> **WHAT THIS TASK INVOLVES**:
Among the records that follow, find the line with "819x1456 pixels." and the line with "The height and width of the screenshot is (658, 1058).". Set down those lines and all lines between them exactly, without adding anything.

> **ENTRIES SHOWN**:
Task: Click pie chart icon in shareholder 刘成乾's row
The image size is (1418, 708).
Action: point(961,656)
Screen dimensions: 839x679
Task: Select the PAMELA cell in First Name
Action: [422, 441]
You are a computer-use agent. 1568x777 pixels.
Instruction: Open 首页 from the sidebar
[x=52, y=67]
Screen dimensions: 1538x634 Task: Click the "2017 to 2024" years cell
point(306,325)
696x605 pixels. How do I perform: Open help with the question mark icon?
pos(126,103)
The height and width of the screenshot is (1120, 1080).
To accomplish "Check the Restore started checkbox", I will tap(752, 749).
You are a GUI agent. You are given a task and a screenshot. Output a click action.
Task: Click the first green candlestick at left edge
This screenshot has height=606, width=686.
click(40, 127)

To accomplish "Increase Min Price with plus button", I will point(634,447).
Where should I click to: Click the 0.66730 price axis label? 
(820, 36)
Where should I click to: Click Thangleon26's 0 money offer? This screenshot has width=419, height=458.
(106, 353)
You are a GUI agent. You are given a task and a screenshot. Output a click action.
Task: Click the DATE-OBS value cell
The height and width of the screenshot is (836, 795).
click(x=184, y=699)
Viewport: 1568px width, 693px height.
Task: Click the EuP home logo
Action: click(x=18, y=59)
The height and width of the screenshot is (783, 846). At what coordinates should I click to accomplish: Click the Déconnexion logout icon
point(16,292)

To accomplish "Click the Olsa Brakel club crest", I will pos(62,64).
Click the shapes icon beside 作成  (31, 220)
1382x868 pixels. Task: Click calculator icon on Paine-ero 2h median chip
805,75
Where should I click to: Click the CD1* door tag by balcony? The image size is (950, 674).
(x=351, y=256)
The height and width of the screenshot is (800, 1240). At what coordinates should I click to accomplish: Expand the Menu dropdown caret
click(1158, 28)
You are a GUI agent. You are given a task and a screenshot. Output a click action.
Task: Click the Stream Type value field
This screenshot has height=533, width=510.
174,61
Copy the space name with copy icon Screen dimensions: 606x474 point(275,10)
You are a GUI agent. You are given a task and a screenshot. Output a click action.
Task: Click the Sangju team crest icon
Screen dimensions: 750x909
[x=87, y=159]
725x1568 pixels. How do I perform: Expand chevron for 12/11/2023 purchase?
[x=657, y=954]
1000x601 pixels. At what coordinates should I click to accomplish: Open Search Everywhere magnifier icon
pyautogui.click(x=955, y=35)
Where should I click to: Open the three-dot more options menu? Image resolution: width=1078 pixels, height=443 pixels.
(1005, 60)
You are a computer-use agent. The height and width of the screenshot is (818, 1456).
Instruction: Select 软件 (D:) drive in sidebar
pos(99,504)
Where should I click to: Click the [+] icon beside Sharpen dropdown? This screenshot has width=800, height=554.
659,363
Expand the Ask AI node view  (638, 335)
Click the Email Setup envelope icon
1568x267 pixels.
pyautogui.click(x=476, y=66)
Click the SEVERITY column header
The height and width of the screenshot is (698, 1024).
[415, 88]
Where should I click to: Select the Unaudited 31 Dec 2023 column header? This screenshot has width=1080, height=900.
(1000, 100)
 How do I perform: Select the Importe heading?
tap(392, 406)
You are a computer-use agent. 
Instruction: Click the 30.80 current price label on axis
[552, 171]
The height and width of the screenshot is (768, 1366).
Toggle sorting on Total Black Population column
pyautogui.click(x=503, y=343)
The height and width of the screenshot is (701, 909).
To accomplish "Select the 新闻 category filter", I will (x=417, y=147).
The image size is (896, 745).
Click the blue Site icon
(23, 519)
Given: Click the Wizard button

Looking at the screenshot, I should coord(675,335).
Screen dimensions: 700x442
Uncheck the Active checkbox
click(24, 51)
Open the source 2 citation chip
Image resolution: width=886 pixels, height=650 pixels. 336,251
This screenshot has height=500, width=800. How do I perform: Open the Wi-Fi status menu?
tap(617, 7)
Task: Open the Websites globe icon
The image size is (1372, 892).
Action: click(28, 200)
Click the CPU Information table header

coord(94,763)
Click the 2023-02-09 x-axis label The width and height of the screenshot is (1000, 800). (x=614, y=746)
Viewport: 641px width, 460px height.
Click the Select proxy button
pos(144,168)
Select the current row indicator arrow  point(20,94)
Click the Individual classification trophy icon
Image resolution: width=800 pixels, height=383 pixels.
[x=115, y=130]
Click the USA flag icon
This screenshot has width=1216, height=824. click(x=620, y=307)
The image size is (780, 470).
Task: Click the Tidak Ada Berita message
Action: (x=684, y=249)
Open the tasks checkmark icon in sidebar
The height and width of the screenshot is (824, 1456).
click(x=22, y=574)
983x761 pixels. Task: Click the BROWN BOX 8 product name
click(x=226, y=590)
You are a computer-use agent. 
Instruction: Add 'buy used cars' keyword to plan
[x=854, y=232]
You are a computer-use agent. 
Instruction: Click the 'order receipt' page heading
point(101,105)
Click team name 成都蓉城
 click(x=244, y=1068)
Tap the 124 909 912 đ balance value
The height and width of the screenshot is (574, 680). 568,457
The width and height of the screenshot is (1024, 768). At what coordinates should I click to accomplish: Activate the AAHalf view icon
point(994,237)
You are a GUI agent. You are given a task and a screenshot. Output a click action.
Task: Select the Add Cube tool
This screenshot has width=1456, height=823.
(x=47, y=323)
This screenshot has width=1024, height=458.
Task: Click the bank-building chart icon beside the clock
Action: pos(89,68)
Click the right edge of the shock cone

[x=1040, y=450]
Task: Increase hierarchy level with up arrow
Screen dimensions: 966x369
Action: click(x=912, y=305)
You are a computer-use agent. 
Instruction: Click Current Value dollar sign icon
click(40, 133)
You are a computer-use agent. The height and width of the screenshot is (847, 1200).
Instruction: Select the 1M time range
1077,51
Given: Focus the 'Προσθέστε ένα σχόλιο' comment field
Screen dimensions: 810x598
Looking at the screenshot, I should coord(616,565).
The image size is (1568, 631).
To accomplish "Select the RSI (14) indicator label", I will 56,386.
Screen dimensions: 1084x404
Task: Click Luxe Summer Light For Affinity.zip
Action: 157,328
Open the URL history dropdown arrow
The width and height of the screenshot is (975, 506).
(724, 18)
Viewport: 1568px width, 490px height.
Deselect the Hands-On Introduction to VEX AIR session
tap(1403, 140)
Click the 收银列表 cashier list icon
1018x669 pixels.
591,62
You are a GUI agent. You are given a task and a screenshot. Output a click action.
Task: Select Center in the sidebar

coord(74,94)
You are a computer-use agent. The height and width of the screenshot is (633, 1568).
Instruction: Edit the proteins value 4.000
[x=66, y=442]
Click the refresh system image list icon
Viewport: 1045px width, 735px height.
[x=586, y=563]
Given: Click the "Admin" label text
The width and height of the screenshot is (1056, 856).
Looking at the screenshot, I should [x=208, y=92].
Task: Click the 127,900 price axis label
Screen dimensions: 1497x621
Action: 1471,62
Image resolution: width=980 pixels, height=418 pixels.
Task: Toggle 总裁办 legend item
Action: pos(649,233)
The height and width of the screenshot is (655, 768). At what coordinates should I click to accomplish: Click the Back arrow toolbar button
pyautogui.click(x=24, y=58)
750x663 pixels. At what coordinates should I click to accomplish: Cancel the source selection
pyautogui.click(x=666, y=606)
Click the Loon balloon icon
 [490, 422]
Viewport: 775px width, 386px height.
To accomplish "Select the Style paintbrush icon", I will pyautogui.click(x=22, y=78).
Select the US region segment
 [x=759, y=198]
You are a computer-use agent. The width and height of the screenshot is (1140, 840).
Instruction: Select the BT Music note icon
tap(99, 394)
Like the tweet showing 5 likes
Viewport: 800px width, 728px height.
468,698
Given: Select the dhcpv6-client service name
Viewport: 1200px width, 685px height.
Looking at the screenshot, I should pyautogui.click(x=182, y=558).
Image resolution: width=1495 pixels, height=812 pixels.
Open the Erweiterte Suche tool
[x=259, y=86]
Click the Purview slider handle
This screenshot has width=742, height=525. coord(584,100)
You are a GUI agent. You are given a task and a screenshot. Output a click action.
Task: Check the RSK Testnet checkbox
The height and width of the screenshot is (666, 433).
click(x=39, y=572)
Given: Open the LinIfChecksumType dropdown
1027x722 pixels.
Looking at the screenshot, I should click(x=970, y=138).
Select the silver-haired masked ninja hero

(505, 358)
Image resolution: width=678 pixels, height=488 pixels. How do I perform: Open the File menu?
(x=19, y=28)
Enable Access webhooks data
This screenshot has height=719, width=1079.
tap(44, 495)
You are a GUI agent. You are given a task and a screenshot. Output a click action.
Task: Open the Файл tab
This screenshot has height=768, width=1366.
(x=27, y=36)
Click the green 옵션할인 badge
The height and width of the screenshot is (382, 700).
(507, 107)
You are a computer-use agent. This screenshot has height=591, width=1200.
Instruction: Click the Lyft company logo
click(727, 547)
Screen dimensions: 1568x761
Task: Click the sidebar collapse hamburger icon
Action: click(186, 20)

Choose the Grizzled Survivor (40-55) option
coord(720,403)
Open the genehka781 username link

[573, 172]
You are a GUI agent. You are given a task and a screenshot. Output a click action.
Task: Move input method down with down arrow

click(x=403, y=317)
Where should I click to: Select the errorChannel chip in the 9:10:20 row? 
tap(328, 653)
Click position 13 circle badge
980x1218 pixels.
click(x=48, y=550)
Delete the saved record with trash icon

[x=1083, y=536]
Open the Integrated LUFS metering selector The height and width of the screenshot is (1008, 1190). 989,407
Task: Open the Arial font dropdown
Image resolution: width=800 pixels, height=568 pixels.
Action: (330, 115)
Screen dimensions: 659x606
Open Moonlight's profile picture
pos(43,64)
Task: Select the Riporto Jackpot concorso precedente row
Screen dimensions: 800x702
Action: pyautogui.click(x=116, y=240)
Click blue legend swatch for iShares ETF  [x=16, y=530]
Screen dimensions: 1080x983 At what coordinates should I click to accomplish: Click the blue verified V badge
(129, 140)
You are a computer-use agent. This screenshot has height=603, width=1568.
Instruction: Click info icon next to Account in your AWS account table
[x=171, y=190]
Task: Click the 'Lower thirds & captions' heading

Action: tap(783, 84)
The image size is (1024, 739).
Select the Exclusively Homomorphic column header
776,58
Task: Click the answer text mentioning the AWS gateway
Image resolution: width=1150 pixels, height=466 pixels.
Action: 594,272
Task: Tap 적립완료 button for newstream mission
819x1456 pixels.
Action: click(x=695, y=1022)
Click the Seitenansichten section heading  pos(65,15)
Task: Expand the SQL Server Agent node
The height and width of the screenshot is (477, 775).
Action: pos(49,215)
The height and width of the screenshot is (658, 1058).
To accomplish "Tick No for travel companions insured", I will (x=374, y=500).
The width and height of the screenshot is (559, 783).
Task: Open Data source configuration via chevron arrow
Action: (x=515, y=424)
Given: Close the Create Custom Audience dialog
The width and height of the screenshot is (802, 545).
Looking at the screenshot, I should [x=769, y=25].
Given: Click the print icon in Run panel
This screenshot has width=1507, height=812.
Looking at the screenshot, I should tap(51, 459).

> **RESULT OF THE TASK**:
819x1456 pixels.
Action: click(x=695, y=1022)
Click the Seitenansichten section heading  pos(65,15)
Task: Expand the SQL Server Agent node
The height and width of the screenshot is (477, 775).
Action: pos(49,215)
The height and width of the screenshot is (658, 1058).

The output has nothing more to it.